Эренбург не один раз пытался организовать голосование премии Пикассо на комитете. Его поддерживали Луи Арагон и Пабло Неруда. Но до поры из этих его попыток ничего не получалось. И вот в 1962-м наконец удалось.

Советский посол в торжественной обстановке должен был вручить художнику диплом и медаль. Но тут Пикассо неожиданно заартачился. Кое-что про нашу страну он к тому времени уже понял. А тут еще разразился учиненный Хрущевым погром выставки в Манеже. (Когда Эренбург приехал к своему другу Пабло, он увидал у него на столе пачку газет — не только французских, но и русских, — из которых можно было узнать все подробности этого скандала.)

Напрасно французские коммунисты (Пабло был членом их партии) уговаривали его принять премию. После долгих пререканий, обозлившись, он сказал, что, если они не перестанут к нему приставать с этой чепухой, он просто-напросто выйдет из партии.

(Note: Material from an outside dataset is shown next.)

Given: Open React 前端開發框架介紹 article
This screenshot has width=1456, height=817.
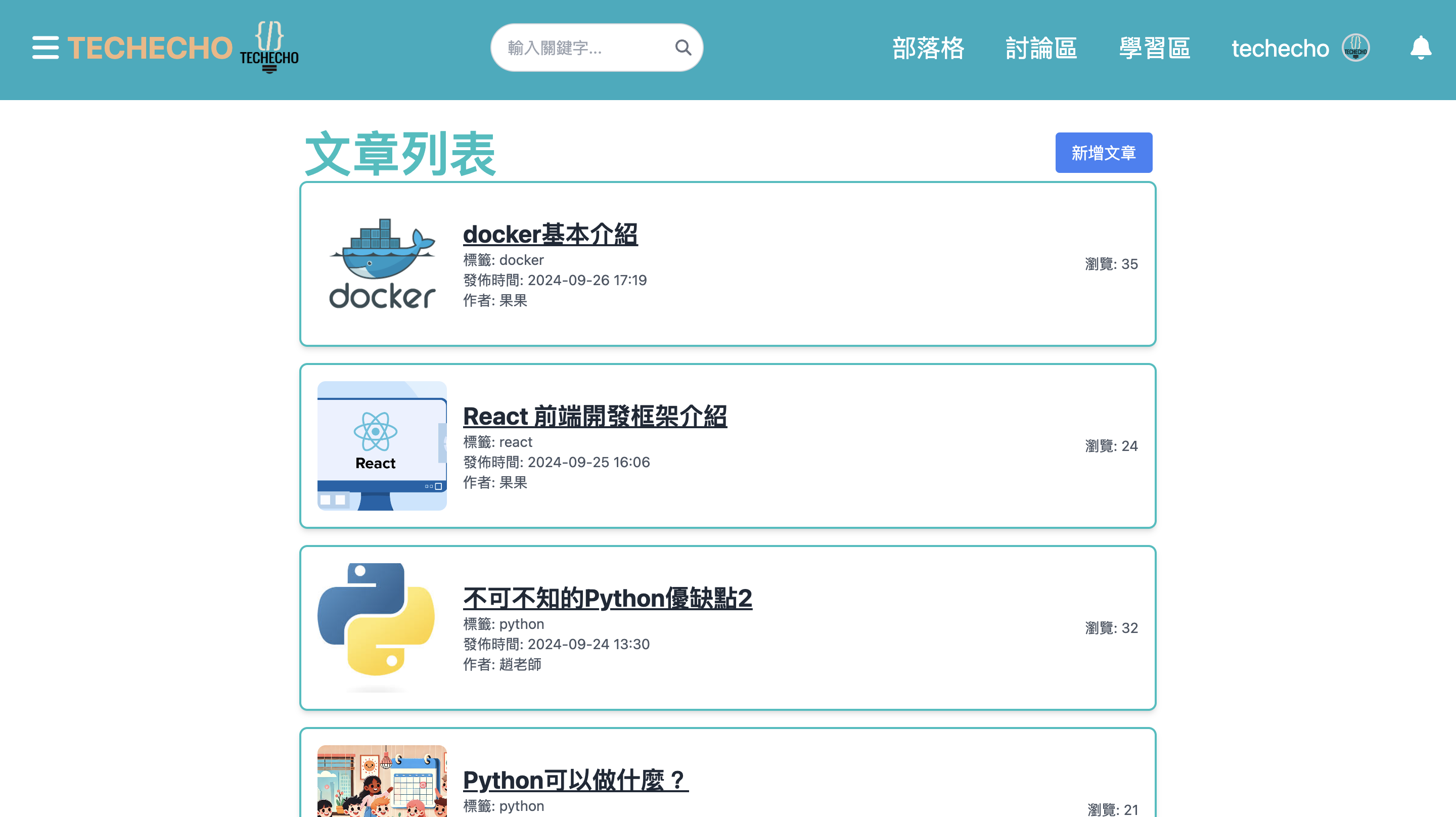Looking at the screenshot, I should [x=595, y=416].
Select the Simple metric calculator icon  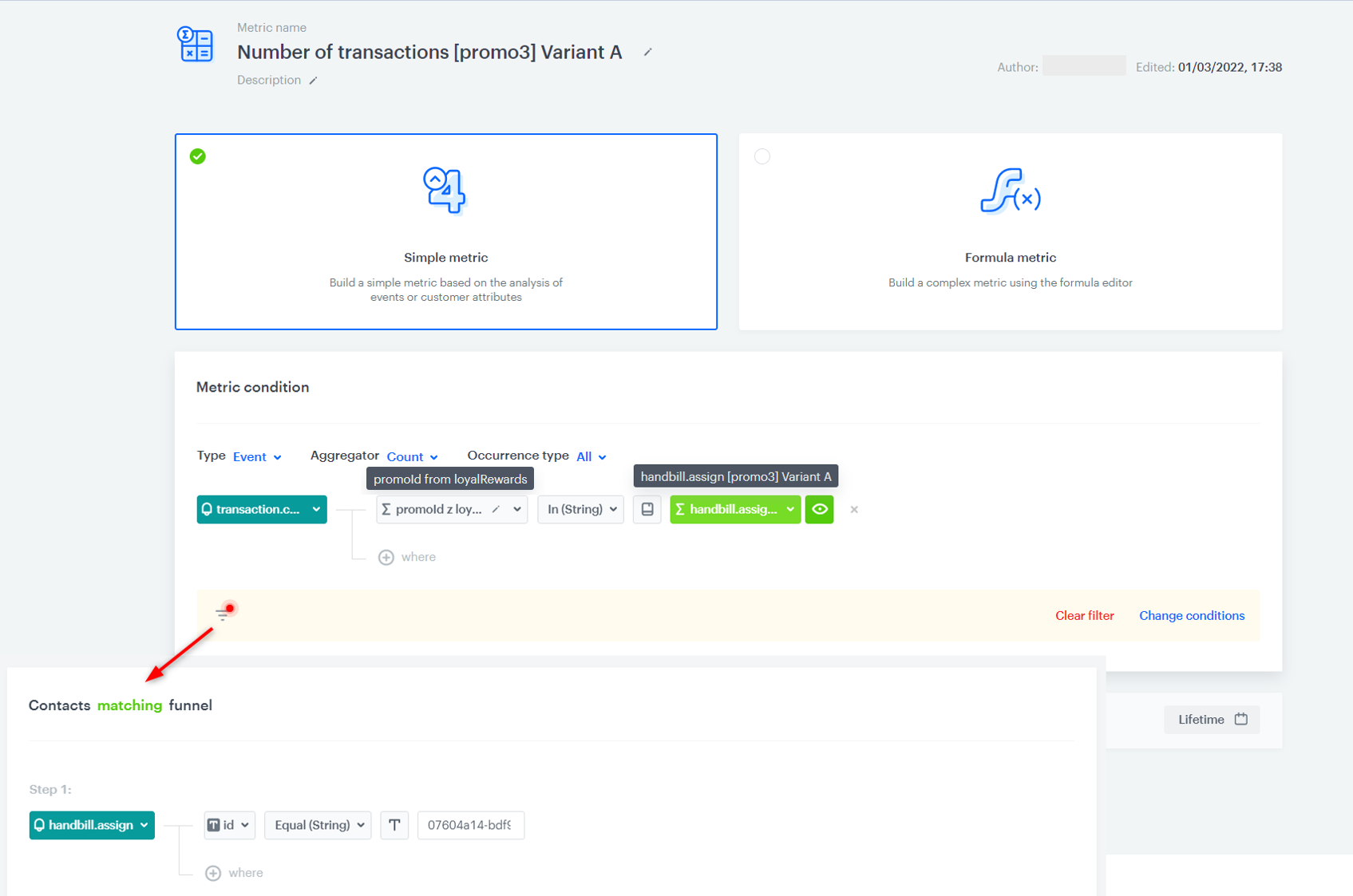pos(445,191)
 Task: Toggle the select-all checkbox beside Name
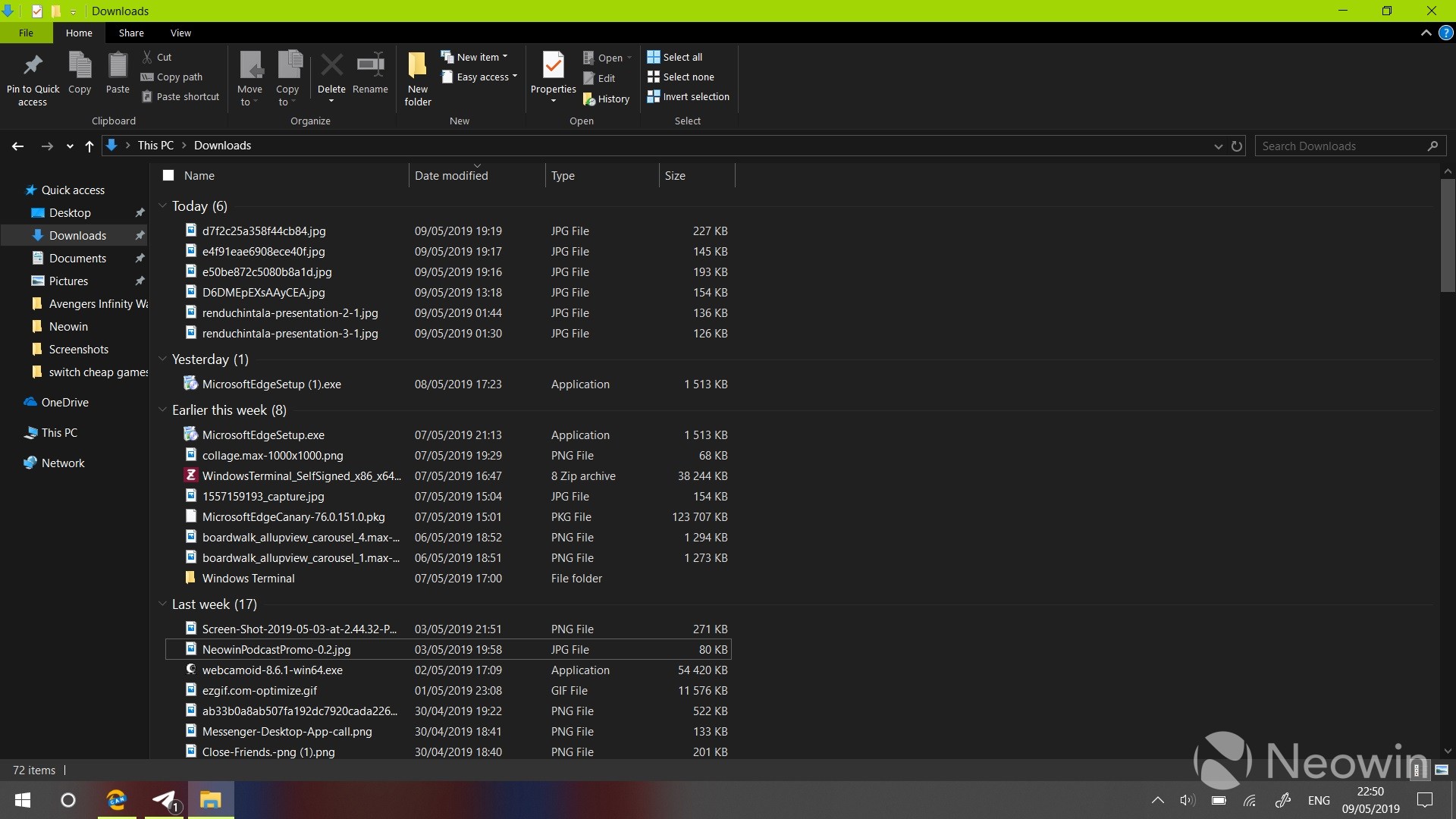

И вот в дело была пущена тяжелая артиллерия — Эренбург.

Тут надо сказать, что Эренбург уговаривал друга Пабло принять премию не по долгу, а по душе. Не только потому, что для него это было вопросом чести. Ведь он так долго и упорно пробивал для него эту премию не только потому, что считал его великим художником. Он искренне верил, что Ленинская премия авангардисту Пикассо станет чем-то вроде крыши для наших, советских авангардистов, защитит их от нападок критиков-ортодоксов.